▸ **Tasks to complete**
a) Copy, word for word, the passage of the Lionel Kimerling biography that begins with "Lionel Cooper Kimerling" and ends with "both from MIT.".
b) For each statement, say yes or no to whether the Lionel Kimerling biography supports it, and quote the words that decide it: (i) Kimerling headed the Materials Physics Research Department of AT&T Bell Laboratories until 1990. (ii) Kimerling earned his Ph.D. at a university other than MIT. (iii) Kimerling's first degree was in metallurgy.

▸ **Text provided**
┄┄┄┄┄┄┄┄┄┄┄┄┄┄┄┄┄┄┄┄

- Born: 1943 (age 82–83)
- Scientific career
- Institutions: MIT

= Lionel Kimerling =

American materials scientist (born 1943)

Lionel Cooper Kimerling (born 2 December 1943) is an American materials scientist, known for his work in the field of semiconductor materials and their processing. As of 2016, he is the Thomas Lord Professor of Materials Science & Engineering at the Department of Materials Science & Engineering at Massachusetts Institute of Technology (MIT). He headed the Materials Physics Research Department of AT&T Bell Laboratories from 1981 to 1990.

He gained a first degree in Metallurgy in 1965 and a Ph.D in 1968, both from MIT.

┄┄┄┄┄┄┄┄┄┄┄┄┄┄┄┄┄┄┄┄

▸ **Information supplied**
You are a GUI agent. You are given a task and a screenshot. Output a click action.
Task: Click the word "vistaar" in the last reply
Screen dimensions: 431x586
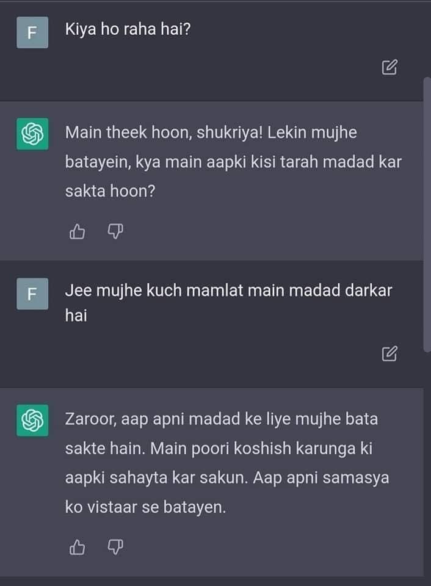point(111,507)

┄┄┄┄┄┄┄┄┄┄┄┄┄┄┄┄┄┄┄┄

▸ **Exercise answers**
a)
Lionel Cooper Kimerling (born 2 December 1943) is an American materials scientist, known for his work in the field of semiconductor materials and their processing. As of 2016, he is the Thomas Lord Professor of Materials Science & Engineering at the Department of Materials Science & Engineering at Massachusetts Institute of Technology (MIT). He headed the Materials Physics Research Department of AT&T Bell Laboratories from 1981 to 1990.

He gained a first degree in Metallurgy in 1965 and a Ph.D in 1968, both from MIT.

b)
(i) Yes: "He headed the Materials Physics Research Department of AT&T Bell Laboratories from 1981 to 1990."
(ii) No: "a Ph.D in 1968, both from MIT."
(iii) Yes: "He gained a first degree in Metallurgy in 1965"